Wirtschaftsförderung legt „Immobilienmarkt-Report“ vor

Dynamisch und stabil

„Bömers Spitze“ in der Überseestadt (hier kurz vor der endgültigen Abrüstung) zählt zu den attraktiven Neubauprojekten auf dem Immobilienmarkt. Foto: ESSER

Bremen - Von Jörg Esser. Hohe Vermarktungsleistung, rege Bautätigkeit, geringe Leerstände: „Bremen hat seine Position als attraktiver Standort für die Immobilienwirtschaft behauptet.“ Das sagt jedenfalls die Wirtschaftsförderung Bremen (WFB) und verweist auf den aktuellen „Immobilienmarkt-Report“, den Marktanalysten in ihrem Auftrag erarbeitet haben.

Andreas Heyer, Vorsitzender der WFB-Geschäftsführung, folgert aus den Marktdaten: „Der Bremer Immobilienmarkt steht sowohl für Dynamik als auch für Stabilität und profitiert von Projektentwicklungen mit Augenmaß.“

Laut Report bewegte sich der Büroflächenumsatz im ersten Halbjahr 2019 mit 50 400 Quadratmetern auf einem höheren Niveau als im Vorjahreszeitraum. Nach Einschätzung der Analysten wird er bis zum Jahresende auf 101 500 Quadratmeter steigen (2018: 93 000).

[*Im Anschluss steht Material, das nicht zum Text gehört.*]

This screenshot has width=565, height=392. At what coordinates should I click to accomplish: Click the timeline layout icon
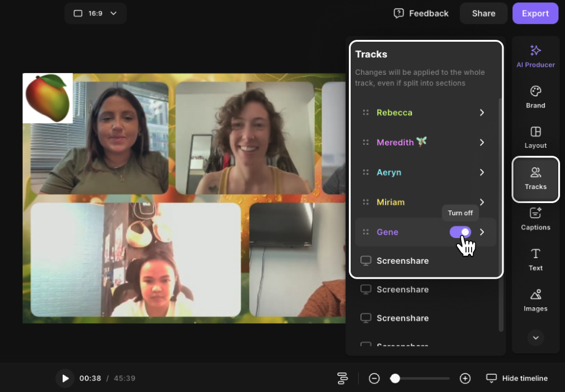point(343,379)
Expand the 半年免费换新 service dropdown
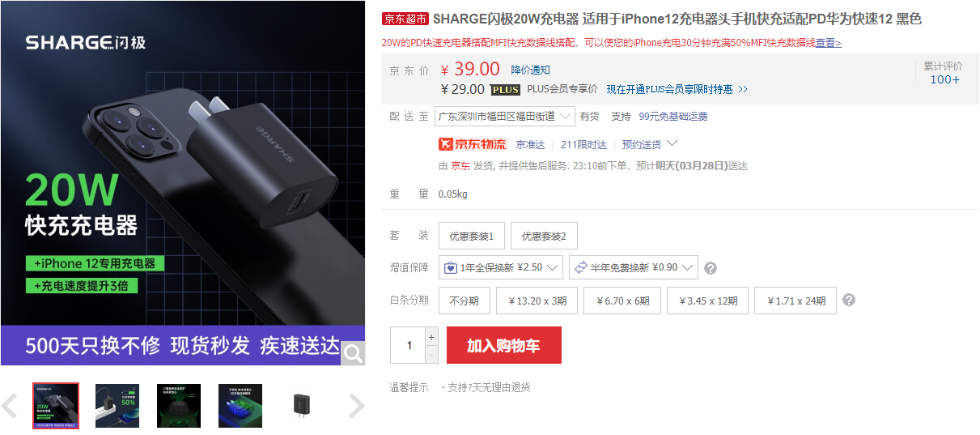Screen dimensions: 980x435 [634, 267]

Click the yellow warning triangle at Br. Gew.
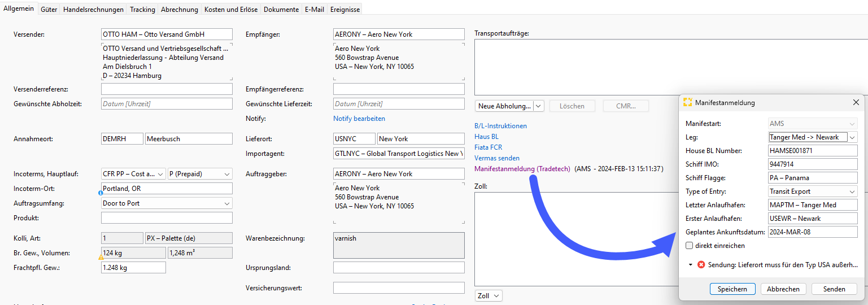(101, 258)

Im Unterschied zum Vorjahr ist die Überseestadt mit 34 000 Quadratmetern Flächenumsatz der gefragteste Bürostandort und löst die Innenstadt vom Spitzenplatz ab. Auf Platz drei liegt der Technologiepark bei der Uni. Neben der hohen Vermarktungsleistung registriert der Report eine hohe Bautätigkeit für Büroobjekte. Zum Jahresende rechnen die Analysten mit einem Neubaubestand von mehr als 50 000  Quadratmetern, der das Vorjahresergebnis deutlich übertrifft (2018: 30 000).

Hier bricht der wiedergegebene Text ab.